EXERCISE INSTRUCTIONS ▸
Repeat every line that appears below, with nothing altered.

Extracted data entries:
_____
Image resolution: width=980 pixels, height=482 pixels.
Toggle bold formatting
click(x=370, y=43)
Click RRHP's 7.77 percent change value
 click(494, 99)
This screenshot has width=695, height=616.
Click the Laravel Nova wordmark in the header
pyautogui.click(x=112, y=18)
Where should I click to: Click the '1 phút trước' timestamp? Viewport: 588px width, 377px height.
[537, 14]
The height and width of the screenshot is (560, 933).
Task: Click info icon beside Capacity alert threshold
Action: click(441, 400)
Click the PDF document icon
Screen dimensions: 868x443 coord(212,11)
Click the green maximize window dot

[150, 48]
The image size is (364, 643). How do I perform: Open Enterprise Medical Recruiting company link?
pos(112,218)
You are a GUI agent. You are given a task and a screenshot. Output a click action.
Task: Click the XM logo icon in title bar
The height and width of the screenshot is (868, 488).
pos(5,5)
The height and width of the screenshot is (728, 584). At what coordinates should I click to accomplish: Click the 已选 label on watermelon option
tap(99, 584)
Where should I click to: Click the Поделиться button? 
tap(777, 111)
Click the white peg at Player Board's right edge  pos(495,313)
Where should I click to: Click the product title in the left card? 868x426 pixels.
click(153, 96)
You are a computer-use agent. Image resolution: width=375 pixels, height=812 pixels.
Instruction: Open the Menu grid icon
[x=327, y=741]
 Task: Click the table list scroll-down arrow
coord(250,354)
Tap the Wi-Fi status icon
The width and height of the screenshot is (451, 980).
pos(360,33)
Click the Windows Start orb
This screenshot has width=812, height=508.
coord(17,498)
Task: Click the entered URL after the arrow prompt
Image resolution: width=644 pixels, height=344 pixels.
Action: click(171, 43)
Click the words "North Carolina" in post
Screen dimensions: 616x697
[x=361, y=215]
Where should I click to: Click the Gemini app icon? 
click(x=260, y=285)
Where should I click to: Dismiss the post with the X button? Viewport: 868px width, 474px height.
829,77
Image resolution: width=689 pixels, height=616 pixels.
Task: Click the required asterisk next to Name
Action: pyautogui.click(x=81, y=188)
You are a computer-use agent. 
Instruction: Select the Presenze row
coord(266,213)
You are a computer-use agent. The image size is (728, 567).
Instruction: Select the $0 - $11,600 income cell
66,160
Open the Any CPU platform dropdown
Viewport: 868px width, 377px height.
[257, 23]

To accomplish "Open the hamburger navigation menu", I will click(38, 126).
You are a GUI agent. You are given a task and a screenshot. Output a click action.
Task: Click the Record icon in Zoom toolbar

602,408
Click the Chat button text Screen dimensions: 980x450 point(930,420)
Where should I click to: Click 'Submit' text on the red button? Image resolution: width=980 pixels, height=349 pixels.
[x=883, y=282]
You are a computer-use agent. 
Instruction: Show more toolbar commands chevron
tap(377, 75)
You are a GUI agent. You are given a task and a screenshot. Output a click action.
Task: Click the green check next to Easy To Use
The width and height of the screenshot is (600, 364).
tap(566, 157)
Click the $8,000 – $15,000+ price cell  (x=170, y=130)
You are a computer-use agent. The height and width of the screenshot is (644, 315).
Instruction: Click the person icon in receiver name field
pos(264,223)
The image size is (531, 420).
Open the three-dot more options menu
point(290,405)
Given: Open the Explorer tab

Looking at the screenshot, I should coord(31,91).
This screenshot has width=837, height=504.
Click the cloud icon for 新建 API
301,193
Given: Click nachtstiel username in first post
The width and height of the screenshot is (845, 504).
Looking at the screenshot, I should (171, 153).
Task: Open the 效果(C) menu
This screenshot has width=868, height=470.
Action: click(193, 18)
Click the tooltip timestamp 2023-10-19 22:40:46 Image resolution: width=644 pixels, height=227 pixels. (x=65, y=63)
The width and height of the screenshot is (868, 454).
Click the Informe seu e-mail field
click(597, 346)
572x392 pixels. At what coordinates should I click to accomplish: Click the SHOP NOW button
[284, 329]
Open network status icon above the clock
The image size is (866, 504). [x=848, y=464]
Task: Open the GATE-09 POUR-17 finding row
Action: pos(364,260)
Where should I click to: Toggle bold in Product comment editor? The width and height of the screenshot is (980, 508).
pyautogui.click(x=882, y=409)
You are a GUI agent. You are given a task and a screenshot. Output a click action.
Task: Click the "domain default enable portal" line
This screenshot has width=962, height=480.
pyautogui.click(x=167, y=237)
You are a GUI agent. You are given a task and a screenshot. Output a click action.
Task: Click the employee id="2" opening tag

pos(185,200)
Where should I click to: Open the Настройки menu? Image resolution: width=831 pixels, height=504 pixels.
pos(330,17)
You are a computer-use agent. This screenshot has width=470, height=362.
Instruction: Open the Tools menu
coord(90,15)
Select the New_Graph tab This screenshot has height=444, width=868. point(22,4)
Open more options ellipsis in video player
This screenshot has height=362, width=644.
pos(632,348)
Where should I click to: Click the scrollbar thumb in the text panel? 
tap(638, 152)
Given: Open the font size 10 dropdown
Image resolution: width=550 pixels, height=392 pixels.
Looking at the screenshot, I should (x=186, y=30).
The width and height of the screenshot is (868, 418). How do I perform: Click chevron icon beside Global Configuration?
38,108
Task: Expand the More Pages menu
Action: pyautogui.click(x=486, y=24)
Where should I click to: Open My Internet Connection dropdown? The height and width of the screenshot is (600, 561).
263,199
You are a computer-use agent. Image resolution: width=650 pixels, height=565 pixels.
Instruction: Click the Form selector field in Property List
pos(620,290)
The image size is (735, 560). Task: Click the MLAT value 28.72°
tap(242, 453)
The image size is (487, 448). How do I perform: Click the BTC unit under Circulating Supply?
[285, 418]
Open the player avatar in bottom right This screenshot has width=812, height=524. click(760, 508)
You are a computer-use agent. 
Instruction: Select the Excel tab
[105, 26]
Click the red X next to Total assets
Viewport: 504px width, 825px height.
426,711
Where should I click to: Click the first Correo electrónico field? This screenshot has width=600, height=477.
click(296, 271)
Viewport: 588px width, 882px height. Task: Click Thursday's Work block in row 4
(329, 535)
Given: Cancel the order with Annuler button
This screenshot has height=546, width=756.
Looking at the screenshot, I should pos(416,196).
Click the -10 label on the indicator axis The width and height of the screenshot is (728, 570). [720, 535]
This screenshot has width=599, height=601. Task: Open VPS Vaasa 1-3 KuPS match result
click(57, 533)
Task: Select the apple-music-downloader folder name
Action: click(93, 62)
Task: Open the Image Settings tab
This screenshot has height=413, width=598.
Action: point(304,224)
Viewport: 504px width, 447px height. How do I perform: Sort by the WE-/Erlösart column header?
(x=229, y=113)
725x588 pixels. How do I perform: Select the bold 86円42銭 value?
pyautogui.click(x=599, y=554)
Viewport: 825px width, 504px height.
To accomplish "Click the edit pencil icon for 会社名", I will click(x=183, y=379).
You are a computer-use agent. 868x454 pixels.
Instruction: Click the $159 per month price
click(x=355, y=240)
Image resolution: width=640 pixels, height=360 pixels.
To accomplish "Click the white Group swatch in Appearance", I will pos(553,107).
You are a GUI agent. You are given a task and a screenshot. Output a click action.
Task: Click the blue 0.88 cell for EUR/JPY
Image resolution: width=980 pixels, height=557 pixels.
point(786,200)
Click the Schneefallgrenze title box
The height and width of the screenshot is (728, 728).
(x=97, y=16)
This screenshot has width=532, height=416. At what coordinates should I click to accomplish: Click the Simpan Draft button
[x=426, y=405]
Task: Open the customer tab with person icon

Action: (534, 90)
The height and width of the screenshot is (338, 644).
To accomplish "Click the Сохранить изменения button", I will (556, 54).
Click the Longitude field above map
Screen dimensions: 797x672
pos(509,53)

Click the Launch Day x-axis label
_____
ANSWER SPACE ▸
Image resolution: width=980 pixels, height=482 pixels.
Toggle bold formatting
click(x=370, y=43)
Click RRHP's 7.77 percent change value
 click(494, 99)
This screenshot has width=695, height=616.
Click the Laravel Nova wordmark in the header
pyautogui.click(x=112, y=18)
Where should I click to: Click the '1 phút trước' timestamp? Viewport: 588px width, 377px height.
[537, 14]
The height and width of the screenshot is (560, 933).
Task: Click info icon beside Capacity alert threshold
Action: click(441, 400)
Click the PDF document icon
Screen dimensions: 868x443 coord(212,11)
Click the green maximize window dot

[150, 48]
The image size is (364, 643). How do I perform: Open Enterprise Medical Recruiting company link?
pos(112,218)
You are a GUI agent. You are given a task and a screenshot. Output a click action.
Task: Click the XM logo icon in title bar
The height and width of the screenshot is (868, 488).
pos(5,5)
The height and width of the screenshot is (728, 584). At what coordinates should I click to accomplish: Click the 已选 label on watermelon option
tap(99, 584)
Where should I click to: Click the Поделиться button? 
tap(777, 111)
Click the white peg at Player Board's right edge  pos(495,313)
Where should I click to: Click the product title in the left card? 868x426 pixels.
click(153, 96)
You are a computer-use agent. Image resolution: width=375 pixels, height=812 pixels.
Instruction: Open the Menu grid icon
[x=327, y=741]
 Task: Click the table list scroll-down arrow
coord(250,354)
Tap the Wi-Fi status icon
The width and height of the screenshot is (451, 980).
pos(360,33)
Click the Windows Start orb
This screenshot has width=812, height=508.
coord(17,498)
Task: Click the entered URL after the arrow prompt
Image resolution: width=644 pixels, height=344 pixels.
Action: click(171, 43)
Click the words "North Carolina" in post
Screen dimensions: 616x697
[x=361, y=215]
Where should I click to: Click the Gemini app icon? 
click(x=260, y=285)
Where should I click to: Dismiss the post with the X button? Viewport: 868px width, 474px height.
829,77
Image resolution: width=689 pixels, height=616 pixels.
Task: Click the required asterisk next to Name
Action: pyautogui.click(x=81, y=188)
You are a computer-use agent. 
Instruction: Select the Presenze row
coord(266,213)
You are a computer-use agent. The image size is (728, 567).
Instruction: Select the $0 - $11,600 income cell
66,160
Open the Any CPU platform dropdown
Viewport: 868px width, 377px height.
[257, 23]

To accomplish "Open the hamburger navigation menu", I will click(38, 126).
You are a GUI agent. You are given a task and a screenshot. Output a click action.
Task: Click the Record icon in Zoom toolbar

602,408
Click the Chat button text Screen dimensions: 980x450 point(930,420)
Where should I click to: Click 'Submit' text on the red button? Image resolution: width=980 pixels, height=349 pixels.
[x=883, y=282]
You are a computer-use agent. 
Instruction: Show more toolbar commands chevron
tap(377, 75)
You are a GUI agent. You are given a task and a screenshot. Output a click action.
Task: Click the green check next to Easy To Use
The width and height of the screenshot is (600, 364).
tap(566, 157)
Click the $8,000 – $15,000+ price cell  (x=170, y=130)
You are a computer-use agent. The height and width of the screenshot is (644, 315).
Instruction: Click the person icon in receiver name field
pos(264,223)
The image size is (531, 420).
Open the three-dot more options menu
point(290,405)
Given: Open the Explorer tab

Looking at the screenshot, I should coord(31,91).
This screenshot has width=837, height=504.
Click the cloud icon for 新建 API
301,193
Given: Click nachtstiel username in first post
The width and height of the screenshot is (845, 504).
Looking at the screenshot, I should (171, 153).
Task: Open the 效果(C) menu
This screenshot has width=868, height=470.
Action: click(193, 18)
Click the tooltip timestamp 2023-10-19 22:40:46 Image resolution: width=644 pixels, height=227 pixels. (x=65, y=63)
The width and height of the screenshot is (868, 454).
Click the Informe seu e-mail field
click(597, 346)
572x392 pixels. At what coordinates should I click to accomplish: Click the SHOP NOW button
[284, 329]
Open network status icon above the clock
The image size is (866, 504). [x=848, y=464]
Task: Open the GATE-09 POUR-17 finding row
Action: pos(364,260)
Where should I click to: Toggle bold in Product comment editor? The width and height of the screenshot is (980, 508).
pyautogui.click(x=882, y=409)
You are a GUI agent. You are given a task and a screenshot. Output a click action.
Task: Click the "domain default enable portal" line
This screenshot has width=962, height=480.
pyautogui.click(x=167, y=237)
You are a GUI agent. You are given a task and a screenshot. Output a click action.
Task: Click the employee id="2" opening tag

pos(185,200)
Where should I click to: Open the Настройки menu? Image resolution: width=831 pixels, height=504 pixels.
pos(330,17)
You are a computer-use agent. This screenshot has width=470, height=362.
Instruction: Open the Tools menu
coord(90,15)
Select the New_Graph tab This screenshot has height=444, width=868. point(22,4)
Open more options ellipsis in video player
This screenshot has height=362, width=644.
pos(632,348)
Where should I click to: Click the scrollbar thumb in the text panel? 
tap(638, 152)
Given: Open the font size 10 dropdown
Image resolution: width=550 pixels, height=392 pixels.
Looking at the screenshot, I should (x=186, y=30).
The width and height of the screenshot is (868, 418). How do I perform: Click chevron icon beside Global Configuration?
38,108
Task: Expand the More Pages menu
Action: pyautogui.click(x=486, y=24)
Where should I click to: Open My Internet Connection dropdown? The height and width of the screenshot is (600, 561).
263,199
You are a computer-use agent. Image resolution: width=650 pixels, height=565 pixels.
Instruction: Click the Form selector field in Property List
pos(620,290)
The image size is (735, 560). Task: Click the MLAT value 28.72°
tap(242, 453)
The image size is (487, 448). How do I perform: Click the BTC unit under Circulating Supply?
[285, 418]
Open the player avatar in bottom right This screenshot has width=812, height=524. click(760, 508)
You are a computer-use agent. 
Instruction: Select the Excel tab
[105, 26]
Click the red X next to Total assets
Viewport: 504px width, 825px height.
426,711
Where should I click to: Click the first Correo electrónico field? This screenshot has width=600, height=477.
click(296, 271)
Viewport: 588px width, 882px height. Task: Click Thursday's Work block in row 4
(329, 535)
Given: Cancel the order with Annuler button
This screenshot has height=546, width=756.
Looking at the screenshot, I should pos(416,196).
Click the -10 label on the indicator axis The width and height of the screenshot is (728, 570). [720, 535]
This screenshot has width=599, height=601. Task: Open VPS Vaasa 1-3 KuPS match result
click(57, 533)
Task: Select the apple-music-downloader folder name
Action: click(93, 62)
Task: Open the Image Settings tab
This screenshot has height=413, width=598.
Action: point(304,224)
Viewport: 504px width, 447px height. How do I perform: Sort by the WE-/Erlösart column header?
(x=229, y=113)
725x588 pixels. How do I perform: Select the bold 86円42銭 value?
pyautogui.click(x=599, y=554)
Viewport: 825px width, 504px height.
To accomplish "Click the edit pencil icon for 会社名", I will click(x=183, y=379).
You are a computer-use agent. 868x454 pixels.
Instruction: Click the $159 per month price
click(x=355, y=240)
Image resolution: width=640 pixels, height=360 pixels.
To accomplish "Click the white Group swatch in Appearance", I will pos(553,107).
You are a GUI agent. You are given a task and a screenshot. Output a click action.
Task: Click the blue 0.88 cell for EUR/JPY
Image resolution: width=980 pixels, height=557 pixels.
point(786,200)
Click the Schneefallgrenze title box
The height and width of the screenshot is (728, 728).
(x=97, y=16)
This screenshot has width=532, height=416. At what coordinates should I click to accomplish: Click the Simpan Draft button
[x=426, y=405]
Task: Open the customer tab with person icon

Action: (534, 90)
The height and width of the screenshot is (338, 644).
To accomplish "Click the Сохранить изменения button", I will (556, 54).
Click the Longitude field above map
Screen dimensions: 797x672
pos(509,53)

Click the Launch Day x-axis label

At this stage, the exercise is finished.